Como resultado, especialistas de vários grupos de estudo de oncologia pediátrica apelam a mudanças na esperança de abordar necessidades não satisfeitas e desenvolver ainda mais esta área.
Modelos alternativos de desenvolvimento
A Agência Europeia de Medicamentos (EMA) é pioneira numa abordagem alternativa ao desenvolvimento, facilitando o licenciamento de células CAR-T e outros medicamentos de terapia avançada (ATMPs) por investigadores académicos. A comunidade académica tem desempenhado um papel crucial na promoção da inovação nesta área. O primeiro produto académico de células CAR-T dirigido por CD19 – ARI0001 – foi elegível para este esquema da EMA.

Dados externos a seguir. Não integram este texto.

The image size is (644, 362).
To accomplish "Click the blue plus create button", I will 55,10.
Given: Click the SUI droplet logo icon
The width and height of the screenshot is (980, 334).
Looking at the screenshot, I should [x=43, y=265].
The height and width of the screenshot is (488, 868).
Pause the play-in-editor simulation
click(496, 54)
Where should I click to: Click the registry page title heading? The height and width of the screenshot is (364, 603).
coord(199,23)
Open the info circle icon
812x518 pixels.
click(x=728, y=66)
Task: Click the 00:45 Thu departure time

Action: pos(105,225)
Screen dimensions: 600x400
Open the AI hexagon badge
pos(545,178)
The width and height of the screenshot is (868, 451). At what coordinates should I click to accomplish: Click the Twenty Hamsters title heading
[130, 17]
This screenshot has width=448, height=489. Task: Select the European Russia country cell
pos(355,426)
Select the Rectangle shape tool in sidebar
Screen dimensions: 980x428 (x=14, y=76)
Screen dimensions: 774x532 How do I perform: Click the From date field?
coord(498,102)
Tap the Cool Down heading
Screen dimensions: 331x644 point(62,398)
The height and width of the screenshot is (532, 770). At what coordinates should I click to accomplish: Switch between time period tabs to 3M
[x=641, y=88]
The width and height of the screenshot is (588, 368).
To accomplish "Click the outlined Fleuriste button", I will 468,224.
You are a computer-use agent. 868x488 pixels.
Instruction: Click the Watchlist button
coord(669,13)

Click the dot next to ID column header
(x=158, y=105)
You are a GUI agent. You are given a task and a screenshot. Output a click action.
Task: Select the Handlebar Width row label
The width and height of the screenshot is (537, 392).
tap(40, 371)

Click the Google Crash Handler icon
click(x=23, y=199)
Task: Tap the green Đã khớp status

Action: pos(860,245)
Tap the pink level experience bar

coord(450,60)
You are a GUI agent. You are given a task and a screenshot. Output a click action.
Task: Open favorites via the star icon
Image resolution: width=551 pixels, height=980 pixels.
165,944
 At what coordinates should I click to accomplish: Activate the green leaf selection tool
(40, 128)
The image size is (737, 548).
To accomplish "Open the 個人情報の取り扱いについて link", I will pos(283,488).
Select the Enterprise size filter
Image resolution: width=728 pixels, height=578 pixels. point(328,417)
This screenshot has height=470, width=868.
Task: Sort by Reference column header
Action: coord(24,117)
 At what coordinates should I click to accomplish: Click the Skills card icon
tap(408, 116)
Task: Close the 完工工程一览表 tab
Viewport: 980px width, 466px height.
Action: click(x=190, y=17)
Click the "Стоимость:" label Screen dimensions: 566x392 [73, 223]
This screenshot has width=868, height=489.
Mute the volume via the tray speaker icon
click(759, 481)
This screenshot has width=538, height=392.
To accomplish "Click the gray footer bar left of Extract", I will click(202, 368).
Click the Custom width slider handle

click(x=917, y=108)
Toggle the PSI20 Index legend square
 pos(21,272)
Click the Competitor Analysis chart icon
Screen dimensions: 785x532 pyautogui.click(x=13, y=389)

“Para permitir o desenvolvimento clínico de uma maior variedade de produtos celulares para indicações raras, em adultos e crianças, com pouco ou nenhum interesse comercial, é necessária uma abordagem regulamentar inovadora”, escreveram os autores do estudo.
Outros propuseram um modelo híbrido, onde um produto é fabricado por instituições académicas, tanto para tratamento interno como para distribuição a outros locais. Os processos de fabrico exigiriam a adesão estrita a procedimentos harmonizados e controlo de qualidade, conforme especificado pelos certificados de fabrico locais.
Embora os desafios em matéria de infraestruturas permaneçam, os investigadores estão a criar redes de centros académicos de produção, que poderão superar problemas de tráfico transfronteiriço de produtos celulares e reduzir as disparidades entre as necessidades e a disponibilidade.
Por exemplo, um número crescente de centros académicos na Europa está a equipar-se com as infraestruturas e conhecimentos necessários para fabricar ATMPs. Além disso, foram apresentadas propostas para atualizar a legislação da União Europeia para reconhecer a importância da descentralização na produção e para simplificar a supervisão utilizando abordagens flexíveis e adaptadas ao risco.
Estratégias de reembolso
À medida que o progresso continua, os especialistas sublinham a importância de estratégias de reembolso novas e inovadoras para garantir que os pacientes possam ter acesso aos produtos. Tal como os investigadores observaram no seu artigo, mesmo que o meio académico assuma com sucesso as capacidades anteriormente detidas pela indústria, será necessário garantir novas fontes de financiamento.
De acordo com Claudia Rossig e colegas, uma estratégia potencial poderia ser limitar o licenciamento farmacêutico ao vetor designado ou à construção CAR, em oposição ao produto individualizado de células individuais do paciente modificado por genes. Atualmente, os altos custos dos produtos de células CAR-T tornam-nos inacessíveis para muitos pacientes.
Olhando para o futuro, os autores aspiram abrir um diálogo entre a indústria, os reguladores, o meio académico e os defensores dos pacientes para estabelecer a estratégia mais eficaz para reduzir custos e alargar o acesso.
“Novas soluções irão satisfazer as necessidades críticas de crianças e também de pacientes adultos, quer com doenças raras ou mesmo com cancros comuns”, concluíram os investigadores.